Important Wildlife Migration Corridor Expanded

ESLT members and partners save more critical habitat

In an exciting new project, John and Ivie Wilson, longtime landowners in Swall Meadows, have just sold 60 acres of critical deer habitat to Eastern Sierra Land Trust (ESLT) for permanent preservation. To ensure that wildlife have room to roam, ESLT works with farsighted landowners who want to permanently protect the critical habitats on their land.

Landowners John and Ivie Wilson permanently preserve 60 acres of critical deer migration habitat in Swall Meadows.

John Wilson is the great-grandson of Owens Valley pioneer Joseph Swall. These newly preserved 60 acres are the last remaining of the 1,000 acres that Joseph Swall purchased in 1910.  John and his sister, Joann Huffman, remember their dad, Robert J. Wilson, patrolling the land in his airplane to make sure trespassers weren’t bothering the deer.  R.J. ran the ranch after Joseph Swall retired to Bishop, and soon found out that the high elevation fruit ranch was a risky enterprise so he started a successful construction business.  “My dad would be very pleased to see that the last piece of land will be left open space to allow a critical migration corridor to the Round Valley wintering ground,” said John Wilson.
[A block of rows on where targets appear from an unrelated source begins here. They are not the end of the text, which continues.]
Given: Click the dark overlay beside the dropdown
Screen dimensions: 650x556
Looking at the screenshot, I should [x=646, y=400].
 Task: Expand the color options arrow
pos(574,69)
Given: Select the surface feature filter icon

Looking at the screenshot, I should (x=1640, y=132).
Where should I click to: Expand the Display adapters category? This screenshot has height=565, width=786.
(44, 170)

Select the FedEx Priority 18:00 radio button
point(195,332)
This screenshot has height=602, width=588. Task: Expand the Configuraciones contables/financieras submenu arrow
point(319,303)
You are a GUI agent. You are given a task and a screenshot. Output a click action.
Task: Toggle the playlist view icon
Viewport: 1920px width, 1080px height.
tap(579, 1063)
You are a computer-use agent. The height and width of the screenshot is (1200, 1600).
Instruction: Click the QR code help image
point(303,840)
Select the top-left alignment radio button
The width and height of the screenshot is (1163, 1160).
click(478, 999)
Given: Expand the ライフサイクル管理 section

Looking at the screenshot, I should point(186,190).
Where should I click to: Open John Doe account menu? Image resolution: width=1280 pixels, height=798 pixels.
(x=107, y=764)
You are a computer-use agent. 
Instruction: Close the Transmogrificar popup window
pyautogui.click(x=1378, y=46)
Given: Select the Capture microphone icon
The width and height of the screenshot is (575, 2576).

ESLT partnered with California Department of Fish and Game (CDFG) and received a grant from the Wildlife Conservation Board to purchase the property from the Wilsons.  “This is an important and strategic acquisition to protect migration habitats that benefit the Round Valley Deer herd.  The acquisition was made possible only by the cooperative partnership of the landowner, Eastern Sierra Land Trust, Department of Fish and Game, and the Wildlife Conservation Board,” stated Jon Wilcox, Senior Land Agent for the Wildlife Conservation Board.  The Wilson’s commitment to wildlife preservation is evident because they have sold the property to ESLT at a significant discount from fair market value.

Combined with adjacent land owned by CDFG (also purchased from the Wilsons) and ESLT’s existing conservation easements, this property helps ensure a safe passage through the migration bottleneck for many species of wildlife.  “We will manage this land for wildlife, from deer to golden eagles to migrating Monarch butterflies.  This is a wonderful day for wildlife and the people of California who value the amazing natural wonders of the Eastern Sierra” commented Karen Ferrell-Ingram, ESLT executive director.  The Round Valley mule deer herd travels through the migration corridor twice a year. In the spring the herd migrates north and west to the high Sierra and then makes the opposite trip south in the fall—funneling thousands of animals right through several growing communities!  It was this miracle of migration that first prompted the founding members of ESLT to start a nonprofit here dedicated to preserving vital lands for people and wildlife.

The Round Valley mule deer herd is one of five migrating deer herds in the Eastern Sierra. The natural phenomenon of large mammal migration is threatened around the world and in the Eastern Sierra.  With the continued support of its members and the Eastern Sierra community, ESLT will keep working to preserve wildlife migration corridors in the Eastern Sierra.

Land trusts play a significant role throughout the United States in preserving and stewarding the nation’s wildlife habitats, scenic lands, and family farms and ranches by partnering with private landowners.  There are currently over 47 million acres preserved by land trusts across the country, twice the size of all National Parks combined.  It is the members and volunteers of these nonprofit organizations which help bring about these significant accomplishments.   A recent census by the national Land Trust Alliance shows that in 2010, there were almost 5 million land trust members and 350,000 volunteers throughout the US.